With U.S. equity markets up 92 percent from their depths of March 2020 and a growing number of analysts warning of a correction, more investors are buying derivatives that would turn a profit if markets fall.
As a result, the Skew Index – the spread between the cost of those derivatives and the opportunity to profit from a market rally – has set a record.
The index rises “when fear outpaces greed,” as the Financial Times put it, meaning that the yawning spread points to swelling anxiety among the markets’ players.
The index, maintained by the Chicago exchange CBOE, normally ranges from 100 to 150 and has averaged 119 since 1990. Readings of 100 indicate that investors see the markets as behaving normally; a rising rating indicates investor jitters.
The index has slowly climbed since 2010, the FT reported, but has ballooned in the last month, notching a record 170.5 during the last week of June.
“Markets have priced probability that the current…environment switches to much higher volatility should markets sell off,” Rocky Fishman, a Goldman Sachs derivatives analyst, wrote in a research note cited by the FT
“The difference between mere speculation and financial bubbles is that speculation resides within financial markets, but bubbles pervade society,” Richard Bernstein, principal of Richard Bernstein Advisors, wrote in a recent note.

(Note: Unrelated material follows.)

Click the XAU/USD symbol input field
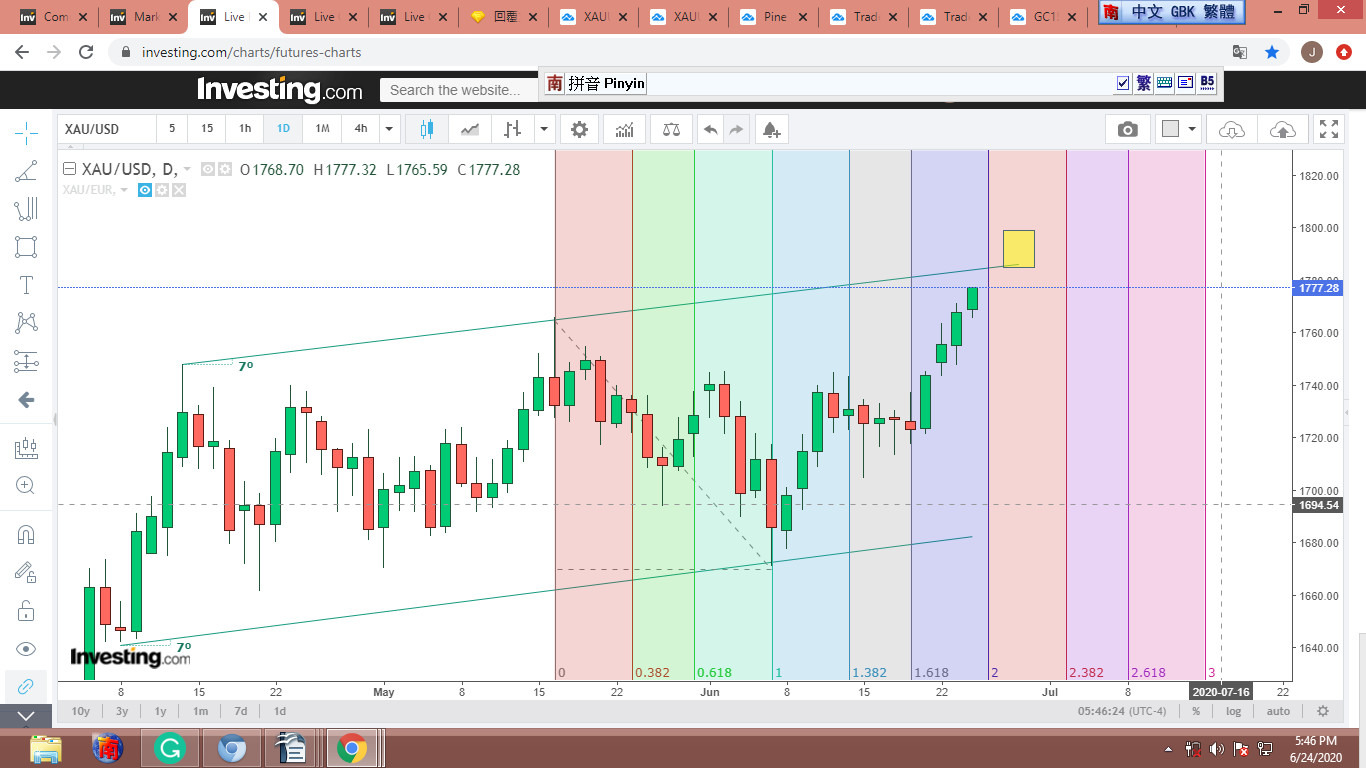The height and width of the screenshot is (768, 1366). point(107,129)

“Today, speculation is clearly pervading society,” he noted. The home-buying frenzy is perhaps the most obvious example.
Investment fund managers now hold one of the highest risk positions since 2001, according to a Bank of America survey, and are keeping just 3.9 percent of their financial arsenals in cash.
TREND FORECAST: Because equity markets detached themselves from economic reality since the end of March 2020, we continue to forecast that markets will keep edging up as long as the Fed keeps the monetary methadone flowing.
Once the Fed clearly indicates when interest rates will rise and its bond-buying will slow, the markets will turn down. How quickly and severely the downturn is will depend on how far in advance the Fed signals its policy changes and the degree and timeline of those changes.